Israeli forces have taken out the would-be successors of late Hezbollah leader Hassan Nasrallah, Israeli Prime Minister Benjamin Netanyahu said on Tuesday, without naming them.
"We've degraded Hezbollah's capabilities. We took out thousands of terrorists, including Nasrallah himself and Nasrallah's replacement, and the replacement of the replacement," Netanyahu said in a pre-recorded video message.
Earlier, Israeli Defense Minister Yoav Gallant said Hashem Safieddine, the man expected to replace the slain Nasrallah, had probably been "eliminated".
It was not immediately clear whom Netanyahu meant by the "replacement of the replacement".
Safieddine, a top Hezbollah official was widely expected to succeed Nasrallah, according to Reuters.
"Hezbollah is an organization without a head. Nasrallah was eliminated, his replacement was probably also eliminated," Gallant told officers at the military's northern command center, in a brief video segment distributed by the military.
"There's no one to make decisions, no one to act," he said.
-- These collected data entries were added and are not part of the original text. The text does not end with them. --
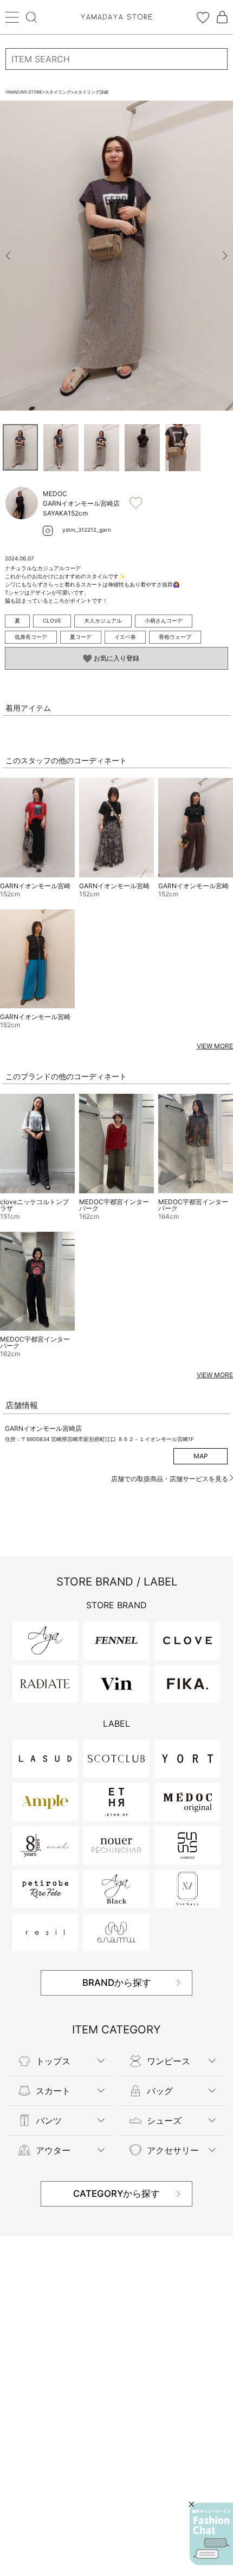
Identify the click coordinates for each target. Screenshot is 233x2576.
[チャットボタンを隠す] (191, 2504)
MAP (200, 1456)
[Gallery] (116, 256)
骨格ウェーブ (175, 636)
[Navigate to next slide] (225, 256)
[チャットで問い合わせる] (211, 2533)
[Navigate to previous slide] (8, 256)
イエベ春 (125, 636)
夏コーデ (81, 636)
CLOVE (52, 620)
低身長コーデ (31, 636)
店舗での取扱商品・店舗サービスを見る (170, 1479)
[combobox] (116, 59)
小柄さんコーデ (164, 620)
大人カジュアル (103, 620)
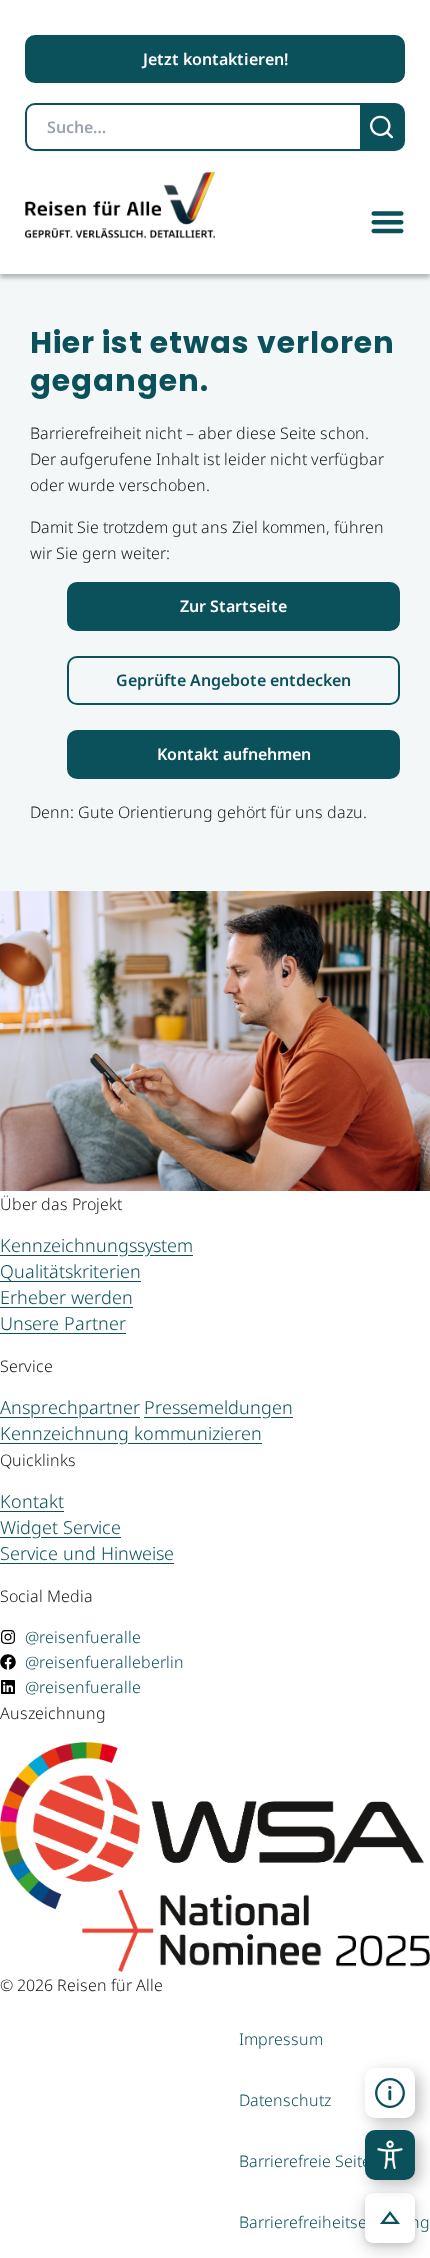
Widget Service (60, 1527)
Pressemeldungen (218, 1407)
Safieddine had been running Hezbollah alongside its deputy secretary general Naim Qassem since Nasrallah's assassination and was expected to be formally elected as its next secretary general, although no official announcement had yet been made.
Qassem said in a televised statement on Tuesday that the group will elect a new secretary general and will announce it once it has been done.